Karlin and Taylor (1975):
18. Consider a stochastic process $X(t)$, $t \geq 0$, which alternates in 2 states $A$ and $B$. Denote by $\xi_1, \eta_1, \xi_2, \eta_2, \ldots,$ the successive sojourn times spent in states $A$ ind $B$, respectively, and suppose $X(0)$ is in $A$. Assume $\xi_1, \xi_2, \ldots,$ are i.i.d. r.v.’s with distribution function $F(\xi)$ and $\eta_1, \eta_2, \ldots$ are i.i.d. r.v.'s with distribution function $G(\eta)$. Denote by $Z(t)$ and $W(t)$ the total sojourn time spent in states $A$ and $B$ during the time interval $(0,t)$. Clearly $Z(t)$ and $W(t)$ are random variables and $Z(t) + W(t) = t$. Let $N(t)$ be the renewal process generated by $\xi_1,\xi_2,\ldots$. Define $$\theta(t) = \eta_1 + \eta_2 + \cdots + \eta_{N(t)}.$$ Prove $$P\{W(t) \leq x\} = P\{\theta\left(t-x\right) \leq x\},$$ and express this in terms of the distributions $F$ and $G$.

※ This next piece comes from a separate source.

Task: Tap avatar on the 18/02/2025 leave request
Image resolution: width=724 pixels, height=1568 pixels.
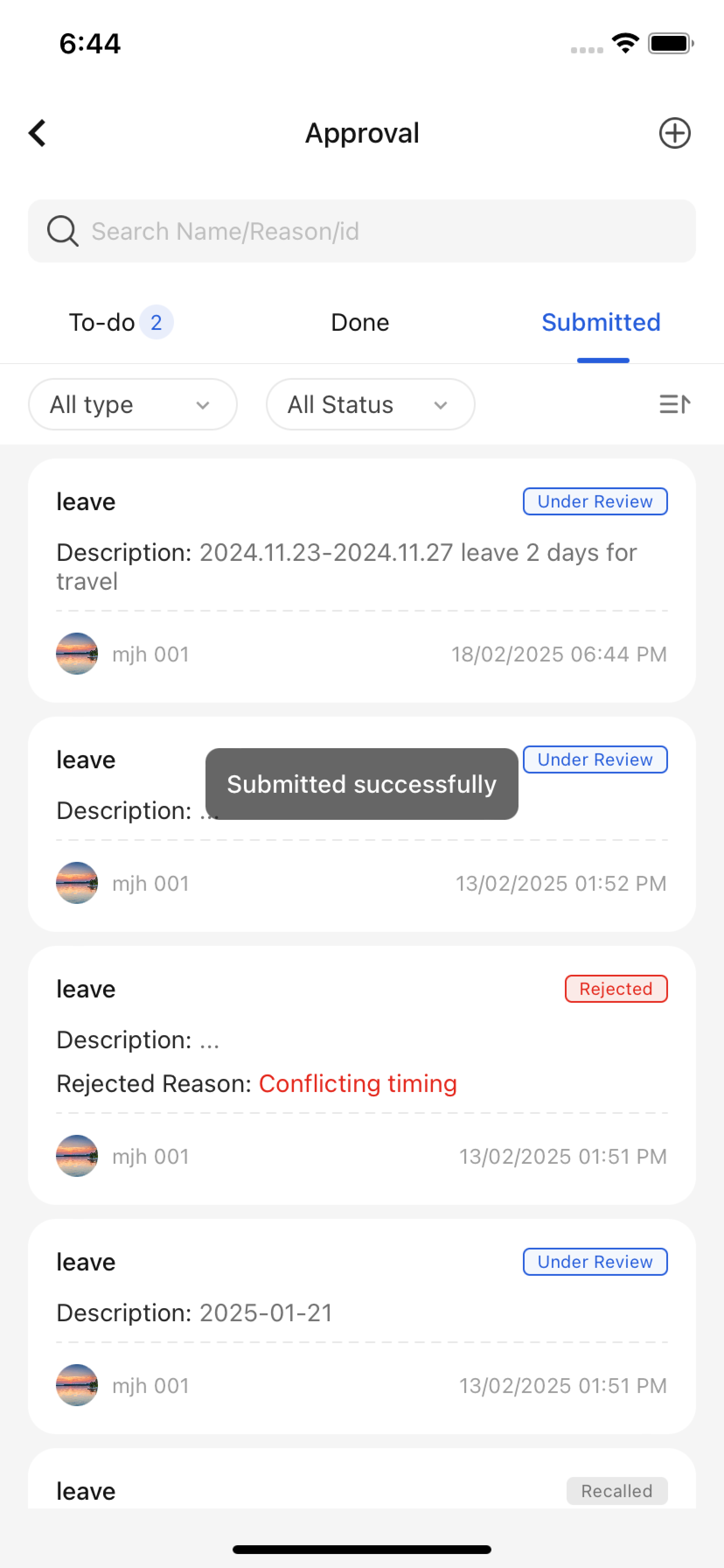Action: 77,654
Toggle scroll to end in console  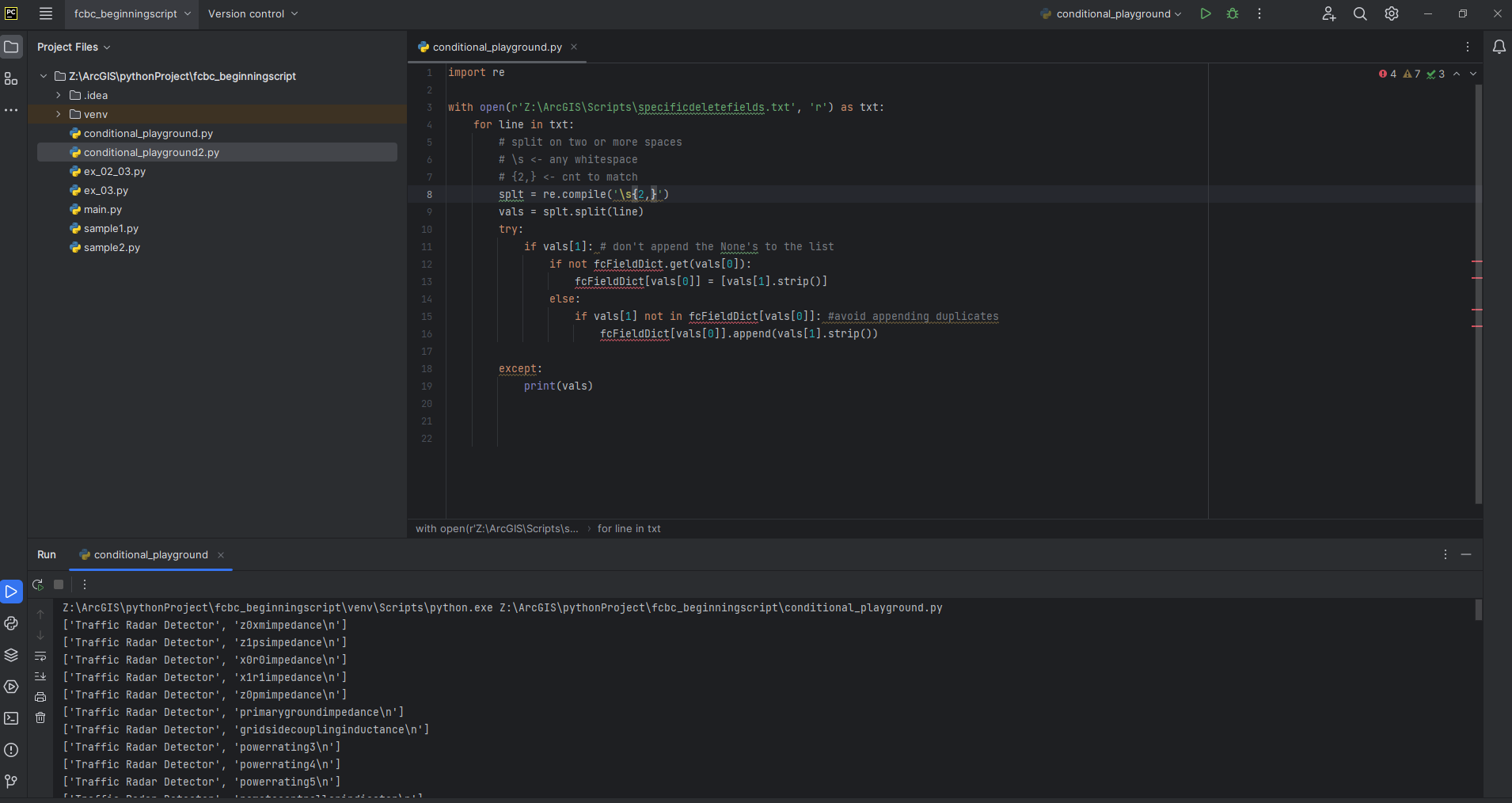point(40,676)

Answer: $$\Pr\{W(t) \leq x\} = \sum_{n=1}^\infty G_n(t-x) \left[F_n(x) - F_{n+1}(x)\right],$$ where $F_n$ and $G_n$ are the usual convolutions.

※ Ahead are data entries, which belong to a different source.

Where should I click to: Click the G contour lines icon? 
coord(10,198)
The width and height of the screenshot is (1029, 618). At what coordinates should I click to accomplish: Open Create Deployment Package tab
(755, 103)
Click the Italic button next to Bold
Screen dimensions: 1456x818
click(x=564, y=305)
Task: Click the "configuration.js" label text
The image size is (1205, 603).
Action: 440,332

I need some hint, not the answer, how to solve the problem. Thank you.
According to these notes on Renewal Theory, the "usual" convolutions are the n-fold convolutions.
$$ F_n(x) = \underbrace{F \ast F\ast \dots \ast F}_{n}(x) = \mathbb{P}[N(x) \geq n]$$
We then an identity for the probability the renewal process has value $n$:
$$ \mathbb{P}[N(x)=n] = F_n(x) - F_{n+1}(x)$$
So we could re-write the identity in a more common sense fashion
$$ \mathbb{P}\{W(t) \leq x\} = \sum_{n=1}^\infty G_n(t-x) \cdot \; \mathbb{P}[N(x) = n], $$
The sets $\{ t: X(t) = A\} \cup \{ t: X(t) = B\} = [0,t]$ interlace.
Why were we able to act as if $X(t)=A$ was in a for up to time $x$ and then $X(t)=B$ for until time $t$?